━━━ Recorded data ━━━
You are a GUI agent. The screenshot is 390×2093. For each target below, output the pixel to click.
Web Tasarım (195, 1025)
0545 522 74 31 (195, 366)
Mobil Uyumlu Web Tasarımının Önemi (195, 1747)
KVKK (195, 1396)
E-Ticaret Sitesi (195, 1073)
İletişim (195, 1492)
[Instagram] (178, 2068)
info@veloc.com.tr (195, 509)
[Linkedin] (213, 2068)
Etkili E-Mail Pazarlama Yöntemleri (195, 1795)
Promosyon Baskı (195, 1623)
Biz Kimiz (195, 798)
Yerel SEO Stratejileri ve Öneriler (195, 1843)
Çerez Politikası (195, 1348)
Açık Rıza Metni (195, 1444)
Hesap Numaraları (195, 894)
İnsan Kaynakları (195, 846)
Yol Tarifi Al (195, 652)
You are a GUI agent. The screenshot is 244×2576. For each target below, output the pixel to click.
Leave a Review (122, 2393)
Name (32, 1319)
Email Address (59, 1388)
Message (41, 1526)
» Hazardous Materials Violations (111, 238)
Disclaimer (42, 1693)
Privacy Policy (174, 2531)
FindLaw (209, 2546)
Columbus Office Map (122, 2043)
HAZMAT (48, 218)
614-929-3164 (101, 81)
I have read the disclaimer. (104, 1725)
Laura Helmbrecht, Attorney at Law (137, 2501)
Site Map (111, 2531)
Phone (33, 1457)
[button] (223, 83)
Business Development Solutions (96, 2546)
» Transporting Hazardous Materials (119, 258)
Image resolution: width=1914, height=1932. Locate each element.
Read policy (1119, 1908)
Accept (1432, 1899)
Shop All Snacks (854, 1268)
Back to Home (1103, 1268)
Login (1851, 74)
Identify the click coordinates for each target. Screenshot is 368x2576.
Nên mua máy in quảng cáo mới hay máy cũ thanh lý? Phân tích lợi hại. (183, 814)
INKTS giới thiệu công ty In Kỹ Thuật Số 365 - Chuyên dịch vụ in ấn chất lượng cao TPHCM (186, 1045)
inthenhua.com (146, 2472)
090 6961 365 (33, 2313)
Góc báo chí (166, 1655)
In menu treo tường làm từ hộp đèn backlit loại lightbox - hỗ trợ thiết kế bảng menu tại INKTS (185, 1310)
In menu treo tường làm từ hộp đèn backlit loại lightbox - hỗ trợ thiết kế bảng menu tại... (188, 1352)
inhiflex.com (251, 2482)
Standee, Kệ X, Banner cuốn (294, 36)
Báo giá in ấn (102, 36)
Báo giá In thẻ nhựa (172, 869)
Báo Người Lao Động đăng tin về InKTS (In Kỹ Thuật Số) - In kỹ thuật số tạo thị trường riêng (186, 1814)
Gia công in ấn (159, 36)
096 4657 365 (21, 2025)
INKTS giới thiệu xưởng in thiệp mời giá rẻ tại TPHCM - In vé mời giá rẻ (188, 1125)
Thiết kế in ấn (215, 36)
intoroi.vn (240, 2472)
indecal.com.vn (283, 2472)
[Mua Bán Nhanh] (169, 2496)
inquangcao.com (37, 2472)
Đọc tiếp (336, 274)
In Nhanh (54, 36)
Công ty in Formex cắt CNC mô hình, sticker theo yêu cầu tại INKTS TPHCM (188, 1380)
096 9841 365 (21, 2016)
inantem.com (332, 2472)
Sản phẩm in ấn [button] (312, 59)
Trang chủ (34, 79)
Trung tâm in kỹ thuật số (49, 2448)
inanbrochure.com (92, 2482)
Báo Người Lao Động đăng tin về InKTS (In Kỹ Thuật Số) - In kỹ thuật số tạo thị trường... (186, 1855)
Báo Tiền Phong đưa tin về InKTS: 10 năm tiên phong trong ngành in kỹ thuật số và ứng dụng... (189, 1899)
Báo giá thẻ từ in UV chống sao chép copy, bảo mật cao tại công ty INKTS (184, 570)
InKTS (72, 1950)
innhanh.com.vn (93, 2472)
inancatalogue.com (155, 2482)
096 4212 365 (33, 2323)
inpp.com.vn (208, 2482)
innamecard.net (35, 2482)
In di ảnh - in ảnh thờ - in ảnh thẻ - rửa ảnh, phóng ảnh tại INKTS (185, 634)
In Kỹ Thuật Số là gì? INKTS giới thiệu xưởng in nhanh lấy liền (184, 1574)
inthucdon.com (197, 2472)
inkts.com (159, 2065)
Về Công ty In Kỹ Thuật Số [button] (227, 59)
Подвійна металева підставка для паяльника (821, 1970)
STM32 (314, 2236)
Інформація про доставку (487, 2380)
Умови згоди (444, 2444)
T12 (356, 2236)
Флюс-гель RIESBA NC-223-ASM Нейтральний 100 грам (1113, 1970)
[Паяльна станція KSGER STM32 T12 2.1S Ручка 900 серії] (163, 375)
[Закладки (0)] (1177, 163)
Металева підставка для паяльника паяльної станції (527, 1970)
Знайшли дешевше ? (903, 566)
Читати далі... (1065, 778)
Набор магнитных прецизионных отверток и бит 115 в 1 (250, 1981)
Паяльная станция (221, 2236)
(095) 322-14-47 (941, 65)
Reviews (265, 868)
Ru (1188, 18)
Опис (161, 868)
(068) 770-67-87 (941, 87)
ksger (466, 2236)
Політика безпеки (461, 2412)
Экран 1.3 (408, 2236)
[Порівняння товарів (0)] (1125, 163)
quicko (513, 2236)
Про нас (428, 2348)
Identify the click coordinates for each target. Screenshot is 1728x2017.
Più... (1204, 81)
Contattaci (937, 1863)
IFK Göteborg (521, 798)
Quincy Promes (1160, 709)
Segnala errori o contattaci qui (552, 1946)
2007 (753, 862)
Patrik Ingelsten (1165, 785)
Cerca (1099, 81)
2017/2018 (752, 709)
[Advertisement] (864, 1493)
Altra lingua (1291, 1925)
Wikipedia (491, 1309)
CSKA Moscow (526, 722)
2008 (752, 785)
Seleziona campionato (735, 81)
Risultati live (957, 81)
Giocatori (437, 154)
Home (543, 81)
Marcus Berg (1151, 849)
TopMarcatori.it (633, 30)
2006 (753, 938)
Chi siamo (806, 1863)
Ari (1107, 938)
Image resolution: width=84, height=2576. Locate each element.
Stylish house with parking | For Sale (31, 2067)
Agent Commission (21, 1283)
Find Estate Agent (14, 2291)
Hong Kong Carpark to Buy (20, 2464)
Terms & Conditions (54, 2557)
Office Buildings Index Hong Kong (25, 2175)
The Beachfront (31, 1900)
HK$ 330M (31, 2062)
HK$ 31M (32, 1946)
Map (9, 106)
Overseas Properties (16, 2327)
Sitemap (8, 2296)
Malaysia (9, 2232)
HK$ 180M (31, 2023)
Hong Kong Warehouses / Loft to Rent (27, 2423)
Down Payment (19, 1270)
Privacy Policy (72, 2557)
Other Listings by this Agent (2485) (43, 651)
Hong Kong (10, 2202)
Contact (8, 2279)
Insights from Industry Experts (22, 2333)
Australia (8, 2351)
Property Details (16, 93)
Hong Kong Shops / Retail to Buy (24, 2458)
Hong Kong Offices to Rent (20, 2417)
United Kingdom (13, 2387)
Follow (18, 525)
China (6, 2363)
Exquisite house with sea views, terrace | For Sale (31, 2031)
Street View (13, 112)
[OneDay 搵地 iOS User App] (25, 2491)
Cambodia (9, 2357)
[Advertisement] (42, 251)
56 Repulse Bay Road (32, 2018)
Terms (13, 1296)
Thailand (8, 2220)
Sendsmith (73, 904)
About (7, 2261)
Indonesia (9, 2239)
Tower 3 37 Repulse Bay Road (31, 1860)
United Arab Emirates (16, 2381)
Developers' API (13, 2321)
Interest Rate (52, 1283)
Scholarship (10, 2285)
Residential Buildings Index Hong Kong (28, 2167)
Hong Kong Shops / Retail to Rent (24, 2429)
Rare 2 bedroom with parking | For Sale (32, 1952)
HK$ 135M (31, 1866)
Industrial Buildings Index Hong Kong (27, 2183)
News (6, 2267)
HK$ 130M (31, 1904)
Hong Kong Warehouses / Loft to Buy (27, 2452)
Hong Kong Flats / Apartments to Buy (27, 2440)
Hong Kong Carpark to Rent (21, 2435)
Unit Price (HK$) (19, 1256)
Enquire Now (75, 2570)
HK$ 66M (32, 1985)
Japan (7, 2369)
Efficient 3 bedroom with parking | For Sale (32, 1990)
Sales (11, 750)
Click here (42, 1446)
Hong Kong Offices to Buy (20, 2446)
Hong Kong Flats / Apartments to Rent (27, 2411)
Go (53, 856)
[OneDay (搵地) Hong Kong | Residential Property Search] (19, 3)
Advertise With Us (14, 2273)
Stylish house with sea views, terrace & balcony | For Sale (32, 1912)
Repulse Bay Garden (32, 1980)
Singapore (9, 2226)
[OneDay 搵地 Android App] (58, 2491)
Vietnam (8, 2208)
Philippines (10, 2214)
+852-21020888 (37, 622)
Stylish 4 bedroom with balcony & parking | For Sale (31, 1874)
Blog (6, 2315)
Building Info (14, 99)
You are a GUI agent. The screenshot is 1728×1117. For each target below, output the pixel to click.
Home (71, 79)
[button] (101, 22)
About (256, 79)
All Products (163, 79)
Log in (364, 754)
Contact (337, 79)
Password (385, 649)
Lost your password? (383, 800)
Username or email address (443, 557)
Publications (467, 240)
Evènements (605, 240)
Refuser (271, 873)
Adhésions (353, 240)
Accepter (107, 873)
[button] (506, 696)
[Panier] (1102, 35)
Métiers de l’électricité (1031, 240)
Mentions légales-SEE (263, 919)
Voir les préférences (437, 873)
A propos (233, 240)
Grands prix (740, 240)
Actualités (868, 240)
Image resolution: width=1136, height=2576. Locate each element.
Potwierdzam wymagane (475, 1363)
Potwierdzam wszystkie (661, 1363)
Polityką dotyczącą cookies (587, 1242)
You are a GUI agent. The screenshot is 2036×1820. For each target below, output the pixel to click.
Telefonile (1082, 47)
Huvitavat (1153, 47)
━━━
• _Task instructions_
Show every line of the listing that includes the word "Potwierdzam".

• _Exercise output_
Potwierdzam wymagane (475, 1363)
Potwierdzam wszystkie (661, 1363)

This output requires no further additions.